*Task statement:* Starting at the line that contains "Open the phpMyAdmin icon" and continuing through the last line of the material, arrange each line as a Markdown table row with the columns No. and Entry. Number the rows and leave out any blank lines.

*Dataset excerpts:*
=======
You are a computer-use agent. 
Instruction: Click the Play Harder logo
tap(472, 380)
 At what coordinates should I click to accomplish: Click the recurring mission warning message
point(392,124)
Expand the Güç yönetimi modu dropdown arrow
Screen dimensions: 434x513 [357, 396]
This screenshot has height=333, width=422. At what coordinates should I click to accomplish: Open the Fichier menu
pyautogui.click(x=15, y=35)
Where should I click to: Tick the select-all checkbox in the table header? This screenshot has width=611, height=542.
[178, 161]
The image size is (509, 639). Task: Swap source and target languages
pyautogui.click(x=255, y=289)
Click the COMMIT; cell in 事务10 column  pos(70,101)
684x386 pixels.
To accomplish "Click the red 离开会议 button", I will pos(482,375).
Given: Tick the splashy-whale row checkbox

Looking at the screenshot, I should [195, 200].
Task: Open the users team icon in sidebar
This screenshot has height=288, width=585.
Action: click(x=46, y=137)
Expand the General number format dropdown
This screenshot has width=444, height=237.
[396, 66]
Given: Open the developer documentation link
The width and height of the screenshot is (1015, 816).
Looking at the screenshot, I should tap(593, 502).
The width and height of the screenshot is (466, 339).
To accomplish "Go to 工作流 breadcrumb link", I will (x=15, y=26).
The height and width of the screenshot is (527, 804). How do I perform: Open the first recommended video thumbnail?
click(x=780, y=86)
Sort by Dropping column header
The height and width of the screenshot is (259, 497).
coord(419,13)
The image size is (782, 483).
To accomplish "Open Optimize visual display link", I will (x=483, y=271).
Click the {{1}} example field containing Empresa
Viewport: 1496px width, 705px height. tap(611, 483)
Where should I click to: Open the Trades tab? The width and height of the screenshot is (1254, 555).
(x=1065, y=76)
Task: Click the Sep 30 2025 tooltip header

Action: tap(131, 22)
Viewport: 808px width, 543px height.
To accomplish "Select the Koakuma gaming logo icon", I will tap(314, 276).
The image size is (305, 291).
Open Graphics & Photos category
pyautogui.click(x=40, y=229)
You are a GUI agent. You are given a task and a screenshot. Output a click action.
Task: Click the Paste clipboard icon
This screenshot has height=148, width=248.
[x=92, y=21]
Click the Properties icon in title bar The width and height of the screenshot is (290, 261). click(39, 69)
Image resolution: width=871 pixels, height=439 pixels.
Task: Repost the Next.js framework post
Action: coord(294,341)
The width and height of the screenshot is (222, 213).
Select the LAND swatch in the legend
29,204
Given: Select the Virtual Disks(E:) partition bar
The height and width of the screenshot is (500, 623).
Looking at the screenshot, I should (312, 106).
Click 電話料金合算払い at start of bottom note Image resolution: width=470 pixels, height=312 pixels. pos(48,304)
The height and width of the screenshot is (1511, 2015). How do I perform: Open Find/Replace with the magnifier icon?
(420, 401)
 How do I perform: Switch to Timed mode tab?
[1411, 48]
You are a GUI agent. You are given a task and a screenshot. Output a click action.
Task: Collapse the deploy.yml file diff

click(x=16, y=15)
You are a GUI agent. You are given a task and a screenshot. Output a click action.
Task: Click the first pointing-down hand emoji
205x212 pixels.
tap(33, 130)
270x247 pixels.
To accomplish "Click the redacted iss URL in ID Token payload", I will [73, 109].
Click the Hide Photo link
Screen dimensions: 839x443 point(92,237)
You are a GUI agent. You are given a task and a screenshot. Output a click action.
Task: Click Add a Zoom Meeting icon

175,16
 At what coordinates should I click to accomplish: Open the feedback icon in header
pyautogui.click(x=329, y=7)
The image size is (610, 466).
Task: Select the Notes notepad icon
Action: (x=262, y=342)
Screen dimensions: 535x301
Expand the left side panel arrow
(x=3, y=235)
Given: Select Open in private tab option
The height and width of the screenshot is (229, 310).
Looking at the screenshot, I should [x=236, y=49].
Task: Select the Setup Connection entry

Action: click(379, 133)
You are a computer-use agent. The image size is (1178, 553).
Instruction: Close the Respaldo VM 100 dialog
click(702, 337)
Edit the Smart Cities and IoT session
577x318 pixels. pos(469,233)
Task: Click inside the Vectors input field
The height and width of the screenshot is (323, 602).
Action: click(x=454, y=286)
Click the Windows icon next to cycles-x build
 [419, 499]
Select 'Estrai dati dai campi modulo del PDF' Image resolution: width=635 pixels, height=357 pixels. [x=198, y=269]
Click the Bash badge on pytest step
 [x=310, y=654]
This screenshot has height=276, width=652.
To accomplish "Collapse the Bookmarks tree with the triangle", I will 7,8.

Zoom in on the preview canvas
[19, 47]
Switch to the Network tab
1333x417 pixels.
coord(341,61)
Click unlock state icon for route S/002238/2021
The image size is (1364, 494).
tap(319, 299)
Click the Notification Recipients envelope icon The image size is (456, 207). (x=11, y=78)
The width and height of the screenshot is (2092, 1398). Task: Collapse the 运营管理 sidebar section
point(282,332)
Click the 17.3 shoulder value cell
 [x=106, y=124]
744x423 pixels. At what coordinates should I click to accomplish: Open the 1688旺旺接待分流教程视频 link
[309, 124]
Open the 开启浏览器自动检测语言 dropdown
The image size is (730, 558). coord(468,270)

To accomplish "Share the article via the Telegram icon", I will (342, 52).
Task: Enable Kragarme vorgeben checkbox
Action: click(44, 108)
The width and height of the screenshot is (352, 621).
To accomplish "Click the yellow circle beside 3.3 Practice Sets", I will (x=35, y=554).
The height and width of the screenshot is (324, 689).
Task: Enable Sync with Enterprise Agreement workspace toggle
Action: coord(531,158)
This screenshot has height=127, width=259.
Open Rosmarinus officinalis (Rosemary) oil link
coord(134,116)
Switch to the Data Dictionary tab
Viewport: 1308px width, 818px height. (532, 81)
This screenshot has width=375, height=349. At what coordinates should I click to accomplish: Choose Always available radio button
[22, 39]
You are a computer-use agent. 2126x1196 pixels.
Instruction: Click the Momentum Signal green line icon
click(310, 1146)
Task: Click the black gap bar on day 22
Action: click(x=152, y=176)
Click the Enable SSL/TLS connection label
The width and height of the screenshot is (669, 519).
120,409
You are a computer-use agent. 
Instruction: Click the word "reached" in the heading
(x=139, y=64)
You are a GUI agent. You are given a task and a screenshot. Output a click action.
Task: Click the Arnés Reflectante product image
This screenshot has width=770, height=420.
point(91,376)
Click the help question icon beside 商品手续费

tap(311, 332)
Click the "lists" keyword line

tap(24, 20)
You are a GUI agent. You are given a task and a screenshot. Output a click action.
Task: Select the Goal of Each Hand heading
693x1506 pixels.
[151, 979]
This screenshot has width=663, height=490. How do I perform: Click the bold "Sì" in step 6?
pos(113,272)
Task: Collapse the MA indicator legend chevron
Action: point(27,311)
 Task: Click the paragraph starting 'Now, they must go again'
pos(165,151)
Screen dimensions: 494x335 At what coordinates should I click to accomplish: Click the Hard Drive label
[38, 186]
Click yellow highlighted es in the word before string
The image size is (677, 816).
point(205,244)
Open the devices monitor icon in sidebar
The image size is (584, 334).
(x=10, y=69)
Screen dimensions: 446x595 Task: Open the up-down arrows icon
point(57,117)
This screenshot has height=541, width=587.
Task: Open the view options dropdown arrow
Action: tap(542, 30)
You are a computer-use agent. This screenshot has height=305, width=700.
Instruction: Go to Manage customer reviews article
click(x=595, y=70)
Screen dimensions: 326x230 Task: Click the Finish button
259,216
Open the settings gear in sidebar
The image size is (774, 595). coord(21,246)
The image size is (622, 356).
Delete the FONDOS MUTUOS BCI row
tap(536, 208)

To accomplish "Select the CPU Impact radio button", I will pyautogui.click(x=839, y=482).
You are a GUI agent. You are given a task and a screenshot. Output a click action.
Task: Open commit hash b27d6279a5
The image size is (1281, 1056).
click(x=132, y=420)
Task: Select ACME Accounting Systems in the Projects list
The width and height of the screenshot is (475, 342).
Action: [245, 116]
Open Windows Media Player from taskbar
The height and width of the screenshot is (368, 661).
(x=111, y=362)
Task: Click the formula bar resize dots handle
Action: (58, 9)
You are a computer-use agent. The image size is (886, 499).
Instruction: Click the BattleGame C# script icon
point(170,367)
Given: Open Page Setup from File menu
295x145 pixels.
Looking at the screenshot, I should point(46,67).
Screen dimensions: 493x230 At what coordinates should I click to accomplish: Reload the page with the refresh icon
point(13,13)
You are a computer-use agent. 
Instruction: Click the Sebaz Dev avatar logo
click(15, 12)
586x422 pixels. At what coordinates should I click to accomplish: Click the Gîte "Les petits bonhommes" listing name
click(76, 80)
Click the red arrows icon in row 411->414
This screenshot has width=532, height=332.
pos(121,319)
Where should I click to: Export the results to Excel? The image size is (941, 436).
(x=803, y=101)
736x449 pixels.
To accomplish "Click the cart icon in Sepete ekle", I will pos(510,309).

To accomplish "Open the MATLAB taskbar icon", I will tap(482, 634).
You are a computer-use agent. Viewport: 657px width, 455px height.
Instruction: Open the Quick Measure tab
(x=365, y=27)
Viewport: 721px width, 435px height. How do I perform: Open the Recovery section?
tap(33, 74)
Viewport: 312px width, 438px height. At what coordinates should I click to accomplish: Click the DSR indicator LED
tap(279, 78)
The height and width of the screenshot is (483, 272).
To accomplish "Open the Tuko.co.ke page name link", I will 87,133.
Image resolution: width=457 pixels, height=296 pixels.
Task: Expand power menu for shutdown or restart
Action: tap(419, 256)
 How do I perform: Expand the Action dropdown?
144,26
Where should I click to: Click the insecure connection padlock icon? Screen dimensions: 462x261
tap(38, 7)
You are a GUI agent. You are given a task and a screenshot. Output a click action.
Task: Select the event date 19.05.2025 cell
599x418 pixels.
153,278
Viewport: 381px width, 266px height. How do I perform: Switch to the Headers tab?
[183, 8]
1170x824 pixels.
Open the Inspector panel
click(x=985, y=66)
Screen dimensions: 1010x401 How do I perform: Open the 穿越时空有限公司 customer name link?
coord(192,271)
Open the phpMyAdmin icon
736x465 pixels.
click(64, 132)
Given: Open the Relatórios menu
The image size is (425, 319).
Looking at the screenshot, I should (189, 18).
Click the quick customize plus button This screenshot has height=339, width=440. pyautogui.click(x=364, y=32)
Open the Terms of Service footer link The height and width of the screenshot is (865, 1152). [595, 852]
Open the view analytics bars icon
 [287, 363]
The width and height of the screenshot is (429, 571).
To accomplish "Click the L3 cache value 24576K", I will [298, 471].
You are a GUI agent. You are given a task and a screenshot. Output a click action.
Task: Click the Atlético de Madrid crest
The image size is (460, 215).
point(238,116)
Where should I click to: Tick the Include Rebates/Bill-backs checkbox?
=======
*Response to the exercise:*
| No. | Entry |
|---|---|
| 1 | Open the phpMyAdmin icon |
| 2 | 736x465 pixels. |
| 3 | click(64, 132) |
| 4 | Given: Open the Relatórios menu |
| 5 | The image size is (425, 319). |
| 6 | Looking at the screenshot, I should (189, 18). |
| 7 | Click the quick customize plus button This screenshot has height=339, width=440. pyautogui.click(x=364, y=32) |
| 8 | Open the Terms of Service footer link The height and width of the screenshot is (865, 1152). [595, 852] |
| 9 | Open the view analytics bars icon |
| 10 |  [287, 363] |
| 11 | The width and height of the screenshot is (429, 571). |
| 12 | To accomplish "Click the L3 cache value 24576K", I will [298, 471]. |
| 13 | You are a GUI agent. You are given a task and a screenshot. Output a click action. |
| 14 | Task: Click the Atlético de Madrid crest |
| 15 | The image size is (460, 215). |
| 16 | point(238,116) |
| 17 | Where should I click to: Tick the Include Rebates/Bill-backs checkbox? |